That's what I want. When my child becomes 50 years old, when she has children, that's what I want this country to look like. And if it looks like that, everything else is going to be all right. And everything I have tried to do, all the things the Vice President mentioned, I have tried to do to create a Government and a climate in this country that would bring people together, create opportunity, and summon people to higher levels of responsibility. That's what I've tried to do to achieve that agenda.

And if you look ahead, ask yourselves, okay, we're going to balance the budget and the crime rate is coming down and we have the lowest welfare rolls as a percentage of our population since 1970 and a historic drop—3.4 million people since '92—and we have the smallest Government since Kennedy was President and, as a percentage of the Federal work force, it's the smallest since Roosevelt took office before the New Deal, and now what? Now what are we going to do? What are the choices?

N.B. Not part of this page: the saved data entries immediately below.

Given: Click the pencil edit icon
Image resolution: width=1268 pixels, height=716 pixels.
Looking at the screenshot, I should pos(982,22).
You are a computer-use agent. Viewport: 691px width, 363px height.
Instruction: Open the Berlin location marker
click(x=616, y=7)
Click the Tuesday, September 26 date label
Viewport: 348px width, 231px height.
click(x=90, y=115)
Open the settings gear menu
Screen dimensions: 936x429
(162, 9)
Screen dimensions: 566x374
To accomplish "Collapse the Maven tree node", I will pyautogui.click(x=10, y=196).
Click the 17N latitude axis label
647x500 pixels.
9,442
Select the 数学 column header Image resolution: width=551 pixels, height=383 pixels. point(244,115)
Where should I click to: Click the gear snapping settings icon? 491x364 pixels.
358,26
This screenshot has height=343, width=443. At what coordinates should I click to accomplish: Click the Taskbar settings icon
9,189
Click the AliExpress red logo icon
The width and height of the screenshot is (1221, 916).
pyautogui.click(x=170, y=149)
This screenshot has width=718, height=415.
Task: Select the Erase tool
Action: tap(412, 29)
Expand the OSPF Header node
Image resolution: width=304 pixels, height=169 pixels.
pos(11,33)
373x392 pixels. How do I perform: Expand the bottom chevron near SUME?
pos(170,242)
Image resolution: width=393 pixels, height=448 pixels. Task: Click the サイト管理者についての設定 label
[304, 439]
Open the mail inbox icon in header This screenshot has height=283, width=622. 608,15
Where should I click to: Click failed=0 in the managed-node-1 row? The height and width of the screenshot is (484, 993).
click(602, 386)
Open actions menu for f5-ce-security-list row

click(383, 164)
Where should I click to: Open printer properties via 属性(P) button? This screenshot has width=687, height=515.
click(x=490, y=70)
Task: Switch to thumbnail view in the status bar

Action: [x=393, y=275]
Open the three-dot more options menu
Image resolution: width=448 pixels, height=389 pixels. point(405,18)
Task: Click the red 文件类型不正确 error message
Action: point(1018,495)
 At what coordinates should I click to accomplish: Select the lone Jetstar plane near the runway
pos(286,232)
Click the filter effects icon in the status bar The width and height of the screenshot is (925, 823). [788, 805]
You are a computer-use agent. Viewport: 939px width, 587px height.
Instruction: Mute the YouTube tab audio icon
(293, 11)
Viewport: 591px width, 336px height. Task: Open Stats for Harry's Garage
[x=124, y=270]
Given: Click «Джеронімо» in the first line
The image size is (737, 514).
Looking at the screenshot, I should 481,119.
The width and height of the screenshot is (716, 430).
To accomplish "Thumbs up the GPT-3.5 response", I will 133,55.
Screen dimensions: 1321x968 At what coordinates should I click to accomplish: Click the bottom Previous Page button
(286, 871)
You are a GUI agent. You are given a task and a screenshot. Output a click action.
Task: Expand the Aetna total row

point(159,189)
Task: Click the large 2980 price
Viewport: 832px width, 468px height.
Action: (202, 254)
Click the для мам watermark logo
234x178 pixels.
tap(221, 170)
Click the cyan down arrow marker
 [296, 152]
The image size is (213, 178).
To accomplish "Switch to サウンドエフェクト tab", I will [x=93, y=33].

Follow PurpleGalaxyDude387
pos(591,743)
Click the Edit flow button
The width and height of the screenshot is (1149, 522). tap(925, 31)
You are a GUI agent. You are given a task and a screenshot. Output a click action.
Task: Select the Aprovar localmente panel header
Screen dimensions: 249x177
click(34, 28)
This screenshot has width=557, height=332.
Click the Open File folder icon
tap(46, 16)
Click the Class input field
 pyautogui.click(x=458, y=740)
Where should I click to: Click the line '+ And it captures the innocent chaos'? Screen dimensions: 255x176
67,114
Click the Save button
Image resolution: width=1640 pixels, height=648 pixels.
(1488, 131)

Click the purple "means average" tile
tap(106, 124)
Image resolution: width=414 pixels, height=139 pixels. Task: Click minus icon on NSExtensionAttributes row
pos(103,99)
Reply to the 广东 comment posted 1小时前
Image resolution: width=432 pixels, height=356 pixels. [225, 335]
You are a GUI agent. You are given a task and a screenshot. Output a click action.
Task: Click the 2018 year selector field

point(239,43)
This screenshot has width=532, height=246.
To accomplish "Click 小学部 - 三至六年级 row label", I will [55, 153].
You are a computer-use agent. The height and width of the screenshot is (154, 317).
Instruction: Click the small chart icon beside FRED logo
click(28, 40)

I had an interesting morning coffee about 2 weeks ago with one of your colleagues, Mayor White and Mayor Archer and others, the rather droll mayor of Houston, Texas, Bob Lanier, who said that now that he had become 72 years old, he could say whatever he pleased. So I asked him what he thought about the balanced budget agreement. He said, "I like it." I said, "Bob, how did you ever get reelected with over 80 percent of the vote, if that's all you ever say?" He never says very much, you know. He said, "Because all other politicians talk too much." [Laughter] He's a funny man, you know. And—but he said a trenchant thing. He said, "Think about it, if we have a healthy economy, a responsible fiscal policy, a crime policy that works, a welfare policy that works, a sensible foreign policy, and a strong defense, all the other policy choices ahead of us favor the sensible progressive party and the sensible progressive approach." And so we talked about it for half an hour.

You think about it. The economy works well, but 20 percent of the kids in this country are living in poverty. If we can't bring the benefits of free enterprise to the inner cities and the isolated rural areas now when the economy is strong, when can we do it? When can we do it? When can we do it? One.

Two, all over the world, we know now that we have common environmental challenges. I've got a big challenge just to convince the American people I think that this whole climate change issue is a big issue. But in December, the nations of the world will gather in Japan and will commit, I hope, to specific binding targets to reduce our emissions of greenhouse gases. Why? Because it's not going to be very pleasant if we're all rich in 50 years but we're wearing oxygen masks, and because it's not necessary, and because we know that the technology is there to grow the economy and preserve the environment. But that is a delicate matter. How are we going to do that? The second problem.

Third, you cannot possibly have a country in which there is opportunity for all unless we do a much better job of educating young children. Now, I believe the historic legacy of this budget we just signed will be that it has the biggest expansion in opportunities for people throughout their lifetime to go to college, 2-year, 4-year, graduate school, you name it—we do more to help them than any time since the passage of the GI bill 50 years ago. But in spite of all that, we're still not educating the children in our cities to international levels of excellence.

Mayor White told me he heard an educator say in his city not very long ago, it was because the kids couldn't learn. After all, they're poor; they live in crime-infested, drug-infested, ganginfested neighborhoods; they have single-parent households—you know, the whole litany. That's not true. It's not true that they can't learn. And we have to stand up against that, those of us who believe in our cities, those of us who live in our cities, those of us who live around these kids, those of us who understand these terrible conflicts they live with. It is not true.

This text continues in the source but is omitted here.